» Data for analysis
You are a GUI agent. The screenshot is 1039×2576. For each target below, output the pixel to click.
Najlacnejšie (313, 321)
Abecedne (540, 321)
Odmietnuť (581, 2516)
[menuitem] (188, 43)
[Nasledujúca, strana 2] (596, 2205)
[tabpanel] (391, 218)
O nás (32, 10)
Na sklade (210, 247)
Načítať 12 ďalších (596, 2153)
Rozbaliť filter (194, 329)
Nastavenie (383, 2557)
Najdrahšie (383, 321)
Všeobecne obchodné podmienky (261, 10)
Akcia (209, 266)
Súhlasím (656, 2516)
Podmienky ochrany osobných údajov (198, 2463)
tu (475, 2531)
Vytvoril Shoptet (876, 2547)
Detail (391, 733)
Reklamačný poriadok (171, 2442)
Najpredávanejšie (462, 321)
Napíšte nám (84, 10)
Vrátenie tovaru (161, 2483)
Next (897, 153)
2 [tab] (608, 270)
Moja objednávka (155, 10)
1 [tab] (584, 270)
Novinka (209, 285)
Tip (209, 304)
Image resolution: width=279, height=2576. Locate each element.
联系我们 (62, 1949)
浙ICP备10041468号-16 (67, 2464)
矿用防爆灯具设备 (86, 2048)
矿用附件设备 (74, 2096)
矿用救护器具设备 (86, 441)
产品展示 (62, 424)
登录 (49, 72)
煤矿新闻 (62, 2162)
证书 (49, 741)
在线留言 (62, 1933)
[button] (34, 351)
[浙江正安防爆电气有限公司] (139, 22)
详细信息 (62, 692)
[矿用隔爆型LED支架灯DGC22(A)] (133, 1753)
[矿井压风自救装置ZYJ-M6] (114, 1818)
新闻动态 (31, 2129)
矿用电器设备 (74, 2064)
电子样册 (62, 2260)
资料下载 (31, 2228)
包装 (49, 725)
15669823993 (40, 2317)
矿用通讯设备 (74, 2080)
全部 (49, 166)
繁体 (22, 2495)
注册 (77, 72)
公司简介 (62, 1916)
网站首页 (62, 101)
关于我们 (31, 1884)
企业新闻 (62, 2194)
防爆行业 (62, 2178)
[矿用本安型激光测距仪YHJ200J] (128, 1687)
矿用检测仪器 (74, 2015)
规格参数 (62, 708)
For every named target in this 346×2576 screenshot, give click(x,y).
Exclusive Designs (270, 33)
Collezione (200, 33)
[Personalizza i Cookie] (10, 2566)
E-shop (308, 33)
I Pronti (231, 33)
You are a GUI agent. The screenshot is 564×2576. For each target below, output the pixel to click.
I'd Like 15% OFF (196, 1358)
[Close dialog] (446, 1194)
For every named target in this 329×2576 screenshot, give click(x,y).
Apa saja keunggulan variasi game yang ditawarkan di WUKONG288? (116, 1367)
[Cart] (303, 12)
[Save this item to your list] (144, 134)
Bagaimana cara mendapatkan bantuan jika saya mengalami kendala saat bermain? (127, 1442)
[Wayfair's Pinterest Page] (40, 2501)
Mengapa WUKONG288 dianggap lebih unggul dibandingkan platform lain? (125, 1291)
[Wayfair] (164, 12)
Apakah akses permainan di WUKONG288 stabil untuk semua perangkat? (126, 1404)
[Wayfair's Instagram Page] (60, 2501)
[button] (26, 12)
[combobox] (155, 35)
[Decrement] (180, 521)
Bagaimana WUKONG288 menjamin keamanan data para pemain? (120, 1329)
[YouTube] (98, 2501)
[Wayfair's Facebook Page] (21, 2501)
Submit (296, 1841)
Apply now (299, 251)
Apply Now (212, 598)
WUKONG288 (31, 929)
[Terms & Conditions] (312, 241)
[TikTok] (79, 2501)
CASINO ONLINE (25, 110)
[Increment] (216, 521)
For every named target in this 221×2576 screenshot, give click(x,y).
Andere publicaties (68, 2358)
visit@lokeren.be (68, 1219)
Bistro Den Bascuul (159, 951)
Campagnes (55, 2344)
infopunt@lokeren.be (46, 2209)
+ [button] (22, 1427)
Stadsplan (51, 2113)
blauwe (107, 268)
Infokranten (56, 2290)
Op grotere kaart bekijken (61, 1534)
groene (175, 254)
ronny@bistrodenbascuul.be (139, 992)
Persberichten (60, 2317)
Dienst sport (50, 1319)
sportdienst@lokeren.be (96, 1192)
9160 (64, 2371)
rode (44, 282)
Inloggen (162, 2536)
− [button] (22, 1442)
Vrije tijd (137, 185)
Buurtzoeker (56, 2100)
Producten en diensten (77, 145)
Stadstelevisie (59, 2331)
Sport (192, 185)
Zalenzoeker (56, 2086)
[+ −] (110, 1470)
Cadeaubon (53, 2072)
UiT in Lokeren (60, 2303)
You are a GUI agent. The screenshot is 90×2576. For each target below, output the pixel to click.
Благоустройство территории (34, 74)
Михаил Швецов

» What needs to be done
Going back to the entries above, set down exactly the lines that begin at the one with "[button] (34, 351)" and end at the one with "企业新闻 (62, 2194)", both included, and nothing else.

» Response area
[button] (34, 351)
[浙江正安防爆电气有限公司] (139, 22)
详细信息 (62, 692)
[矿用隔爆型LED支架灯DGC22(A)] (133, 1753)
[矿井压风自救装置ZYJ-M6] (114, 1818)
新闻动态 (31, 2129)
矿用电器设备 (74, 2064)
电子样册 (62, 2260)
资料下载 (31, 2228)
包装 (49, 725)
15669823993 (40, 2317)
矿用通讯设备 (74, 2080)
全部 (49, 166)
繁体 (22, 2495)
注册 (77, 72)
公司简介 (62, 1916)
网站首页 (62, 101)
关于我们 (31, 1884)
企业新闻 (62, 2194)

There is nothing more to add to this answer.